The response should consist of the data reproduced word for word.
[[ Data extract open ]]
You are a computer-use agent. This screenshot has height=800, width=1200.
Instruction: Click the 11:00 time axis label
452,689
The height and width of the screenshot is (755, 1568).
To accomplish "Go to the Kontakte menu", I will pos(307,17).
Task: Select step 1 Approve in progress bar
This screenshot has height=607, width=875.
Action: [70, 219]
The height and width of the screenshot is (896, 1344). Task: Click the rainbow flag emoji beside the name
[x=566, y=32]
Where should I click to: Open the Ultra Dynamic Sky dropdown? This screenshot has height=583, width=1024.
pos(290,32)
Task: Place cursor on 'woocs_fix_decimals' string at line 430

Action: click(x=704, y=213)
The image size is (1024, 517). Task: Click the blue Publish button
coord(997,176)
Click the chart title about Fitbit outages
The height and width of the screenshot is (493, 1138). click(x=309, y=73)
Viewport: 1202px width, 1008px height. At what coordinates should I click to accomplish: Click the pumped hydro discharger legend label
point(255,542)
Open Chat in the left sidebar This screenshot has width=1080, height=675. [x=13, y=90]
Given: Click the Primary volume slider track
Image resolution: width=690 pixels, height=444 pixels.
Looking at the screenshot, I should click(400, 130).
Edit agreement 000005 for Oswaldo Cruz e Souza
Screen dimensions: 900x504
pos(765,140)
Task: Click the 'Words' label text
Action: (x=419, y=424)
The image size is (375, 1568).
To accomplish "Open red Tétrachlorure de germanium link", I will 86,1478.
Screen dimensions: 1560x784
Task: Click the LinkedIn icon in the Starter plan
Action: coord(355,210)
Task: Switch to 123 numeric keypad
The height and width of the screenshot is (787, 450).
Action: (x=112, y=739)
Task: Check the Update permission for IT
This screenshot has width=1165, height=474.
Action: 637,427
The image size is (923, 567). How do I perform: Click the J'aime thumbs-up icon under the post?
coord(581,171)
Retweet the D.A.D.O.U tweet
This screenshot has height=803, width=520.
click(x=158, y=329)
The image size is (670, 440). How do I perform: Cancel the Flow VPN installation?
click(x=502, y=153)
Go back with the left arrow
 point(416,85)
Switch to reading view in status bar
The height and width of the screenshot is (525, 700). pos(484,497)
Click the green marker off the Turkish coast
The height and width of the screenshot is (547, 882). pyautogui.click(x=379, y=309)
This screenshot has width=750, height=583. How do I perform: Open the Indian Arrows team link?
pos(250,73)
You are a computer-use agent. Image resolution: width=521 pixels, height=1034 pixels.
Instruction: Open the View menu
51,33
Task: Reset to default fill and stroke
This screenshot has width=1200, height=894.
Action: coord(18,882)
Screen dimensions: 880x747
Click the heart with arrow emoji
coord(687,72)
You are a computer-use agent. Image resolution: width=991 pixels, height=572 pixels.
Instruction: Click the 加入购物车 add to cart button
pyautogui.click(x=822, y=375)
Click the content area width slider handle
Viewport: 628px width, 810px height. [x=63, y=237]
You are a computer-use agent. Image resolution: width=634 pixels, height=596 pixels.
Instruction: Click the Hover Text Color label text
[[ Data extract closed ]]
Output for this task →
You are a computer-use agent. This screenshot has height=800, width=1200.
Instruction: Click the 11:00 time axis label
452,689
The height and width of the screenshot is (755, 1568).
To accomplish "Go to the Kontakte menu", I will pos(307,17).
Task: Select step 1 Approve in progress bar
This screenshot has height=607, width=875.
Action: [70, 219]
The height and width of the screenshot is (896, 1344). Task: Click the rainbow flag emoji beside the name
[x=566, y=32]
Where should I click to: Open the Ultra Dynamic Sky dropdown? This screenshot has height=583, width=1024.
pos(290,32)
Task: Place cursor on 'woocs_fix_decimals' string at line 430

Action: click(x=704, y=213)
The image size is (1024, 517). Task: Click the blue Publish button
coord(997,176)
Click the chart title about Fitbit outages
The height and width of the screenshot is (493, 1138). click(x=309, y=73)
Viewport: 1202px width, 1008px height. At what coordinates should I click to accomplish: Click the pumped hydro discharger legend label
point(255,542)
Open Chat in the left sidebar This screenshot has width=1080, height=675. [x=13, y=90]
Given: Click the Primary volume slider track
Image resolution: width=690 pixels, height=444 pixels.
Looking at the screenshot, I should click(400, 130).
Edit agreement 000005 for Oswaldo Cruz e Souza
Screen dimensions: 900x504
pos(765,140)
Task: Click the 'Words' label text
Action: (x=419, y=424)
The image size is (375, 1568).
To accomplish "Open red Tétrachlorure de germanium link", I will 86,1478.
Screen dimensions: 1560x784
Task: Click the LinkedIn icon in the Starter plan
Action: coord(355,210)
Task: Switch to 123 numeric keypad
The height and width of the screenshot is (787, 450).
Action: (x=112, y=739)
Task: Check the Update permission for IT
This screenshot has width=1165, height=474.
Action: 637,427
The image size is (923, 567). How do I perform: Click the J'aime thumbs-up icon under the post?
coord(581,171)
Retweet the D.A.D.O.U tweet
This screenshot has height=803, width=520.
click(x=158, y=329)
The image size is (670, 440). How do I perform: Cancel the Flow VPN installation?
click(x=502, y=153)
Go back with the left arrow
 point(416,85)
Switch to reading view in status bar
The height and width of the screenshot is (525, 700). pos(484,497)
Click the green marker off the Turkish coast
The height and width of the screenshot is (547, 882). pyautogui.click(x=379, y=309)
This screenshot has width=750, height=583. How do I perform: Open the Indian Arrows team link?
pos(250,73)
You are a computer-use agent. Image resolution: width=521 pixels, height=1034 pixels.
Instruction: Open the View menu
51,33
Task: Reset to default fill and stroke
This screenshot has width=1200, height=894.
Action: coord(18,882)
Screen dimensions: 880x747
Click the heart with arrow emoji
coord(687,72)
You are a computer-use agent. Image resolution: width=991 pixels, height=572 pixels.
Instruction: Click the 加入购物车 add to cart button
pyautogui.click(x=822, y=375)
Click the content area width slider handle
Viewport: 628px width, 810px height. [x=63, y=237]
You are a computer-use agent. Image resolution: width=634 pixels, height=596 pixels.
Instruction: Click the Hover Text Color label text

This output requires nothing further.